How the United States Became Larger

An Object Lesson in Historic Geography

Part 1 of 2

When Washington was a young man, the French claimed all the land west of the Alleghany Mountains. If the French had succeeded in holding all this western country the United States would always have been only a little strip of thirteen States along the Atlantic coast, reaching from Maine to Georgia. But by conquering Canada the English got possession of all the territory east of the Mississippi River. This was given up to England by the French in the treaty made twelve years before the Revolutionary War. Daniel Boone and other settlers soon afterwards crossed the mountains and began to take possession of the great West.

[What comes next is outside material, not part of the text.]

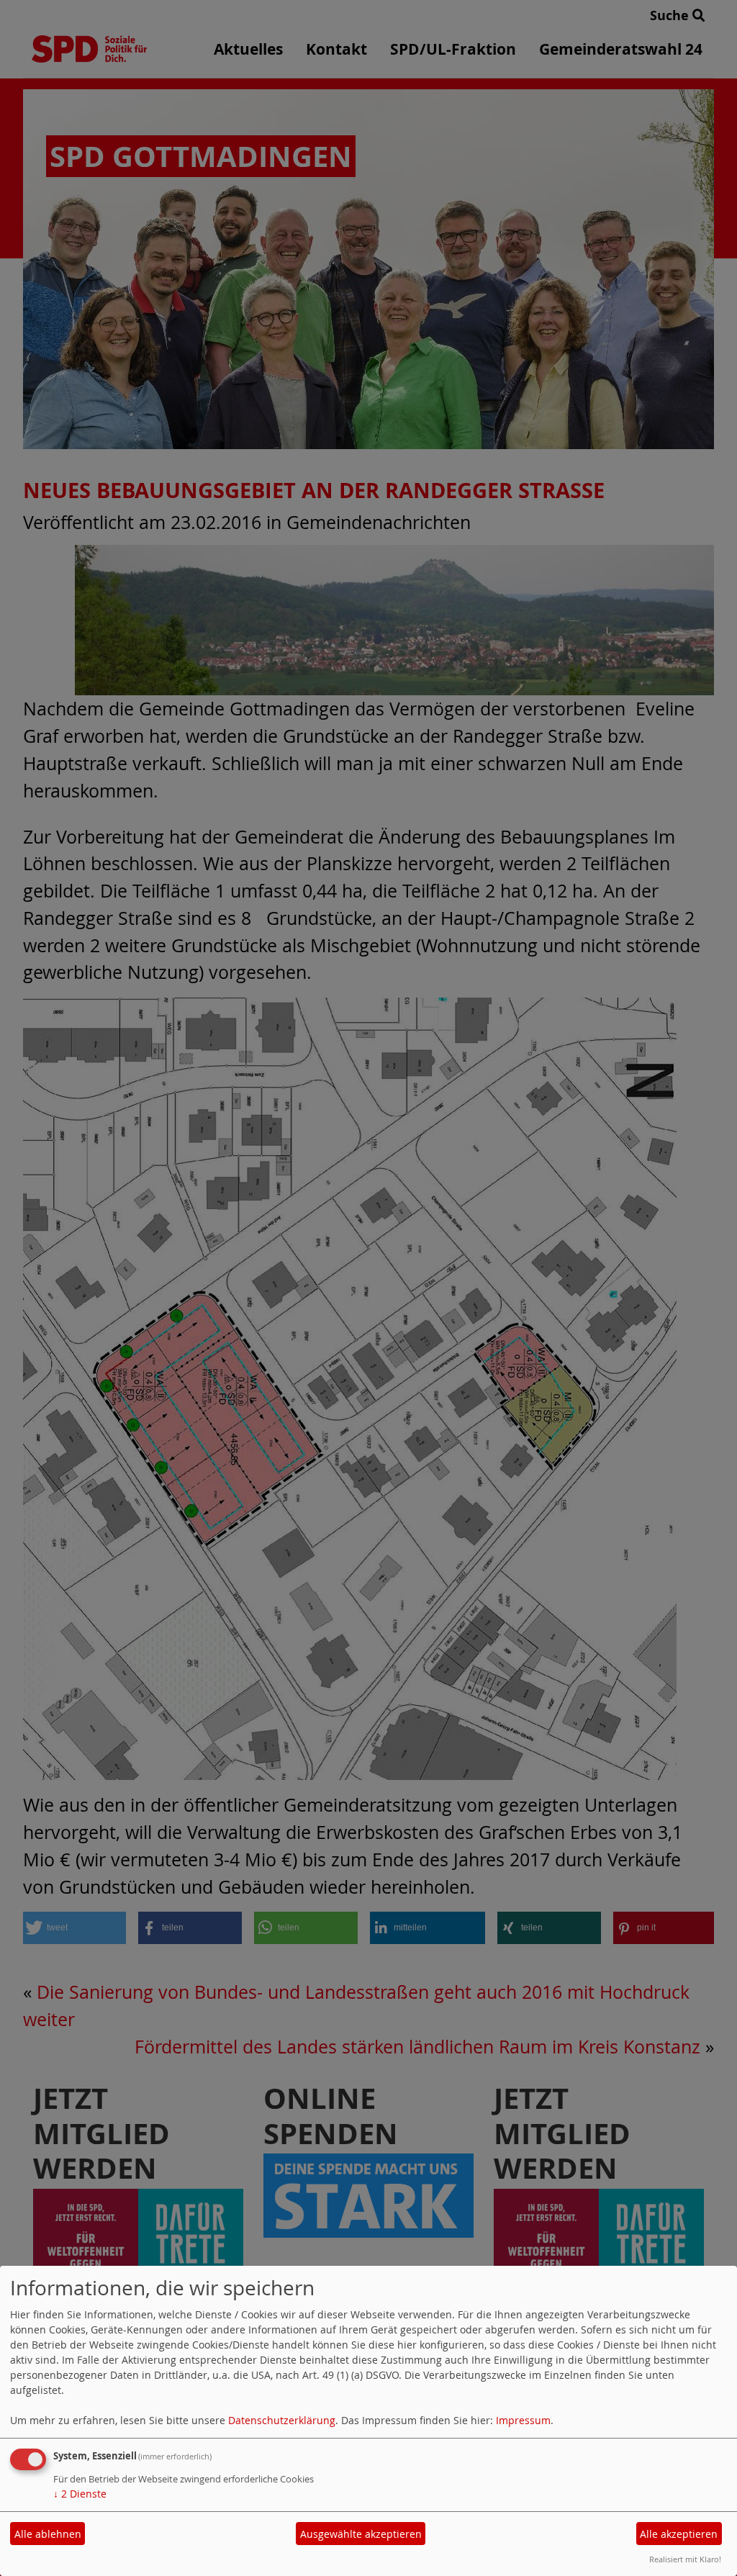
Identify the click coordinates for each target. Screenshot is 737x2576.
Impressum (523, 2420)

During the first year of the Revolution no care was taken to drive the British from the forts in the West. But in 1778 George Rogers Clark led a little band of Kentucky settlers through the wilderness to the Mississippi River, where he captured the British fort at Kaskaskia, in what is now Illinois. He then marched eastward and captured Vincennes, in the present State of Indiana. These and other victories of Clark gave the United States, at the close of the war, a claim to all the country lying east of the Mississippi. In the map, page 191, you will see what was the size of our country when the war closed.

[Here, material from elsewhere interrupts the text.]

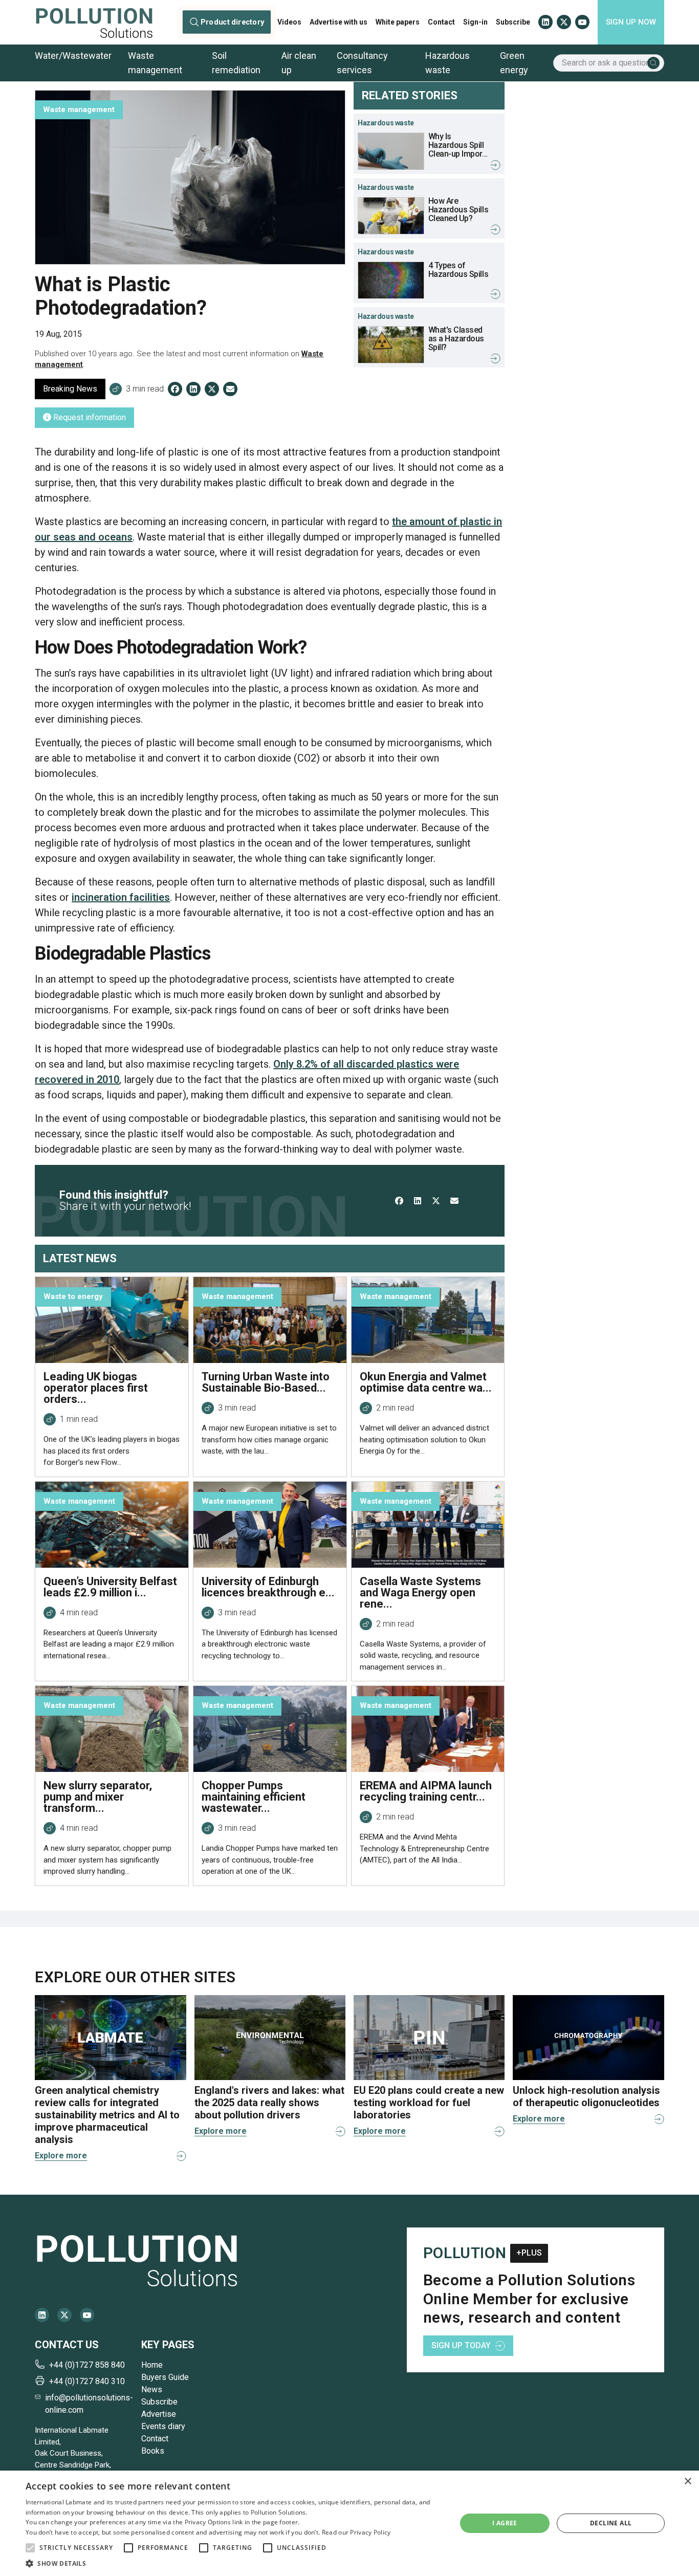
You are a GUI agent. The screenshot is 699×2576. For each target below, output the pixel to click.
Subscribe (513, 22)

In 1803, twenty-one years after the close of the Revolutionary War, President Jefferson bought from France all that large region beyond the Mississippi River known then as Louisiana. It has since been cut up into many States and Territories. You will see by the section of the map on page 193 just how large it was. If you cut off the white part of page 191 and lay the leaf down on page 193, you will see just how much the United States was increased in size when Jefferson bought the old province of Louisiana. The size of the country was more than doubled when Louisiana was added to it.

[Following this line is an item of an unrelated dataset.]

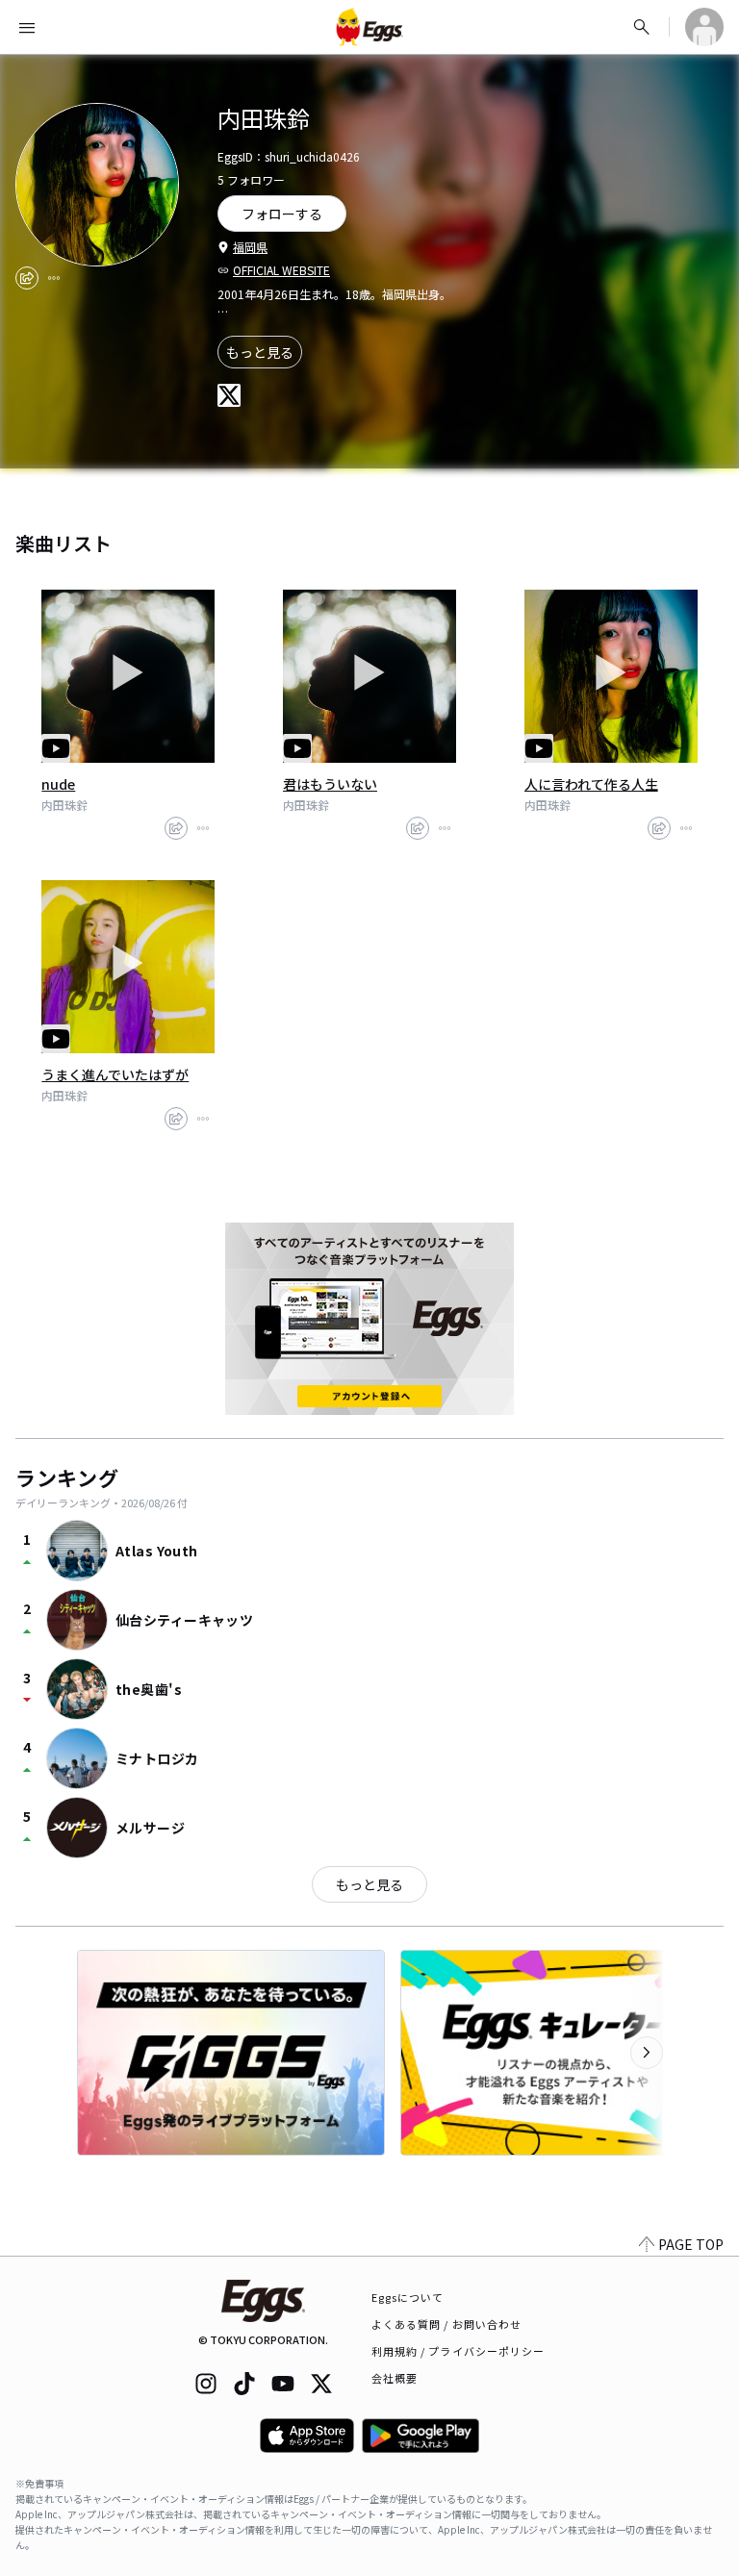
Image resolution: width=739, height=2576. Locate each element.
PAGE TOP (691, 2244)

The province of Louisiana did not reach to the westward of the Rocky Mountains. But in 1791, before Louisiana was bought, Robert Gray, the first sea captain that ever carried the American flag around the world, discovered the river Oregon, which he called the Columbia, after the name of his ship. After Jefferson had bought Louisiana for the United States, he sent the explorers Lewis and Clark with a party to examine the western part of the new territory, and to push on to the Pacific. These men were two years and four months making the trip from St. Louis to the Pacific Ocean and back. They reached the ocean in 1805, and spent the winter at the mouth of the Columbia River. The "Oregon country," as it was called, was then an unclaimed wilderness, and the discovery of the river by Captain Gray, with the exploration of the country by Lewis and Clark, gave the United States a claim to it. The region which was added to the United states by these explorations is shown on page 195. By cutting off the white part of page 193 and laying it down upon 195, you will see how the "Oregon country" extended the United States to the Pacific Ocean.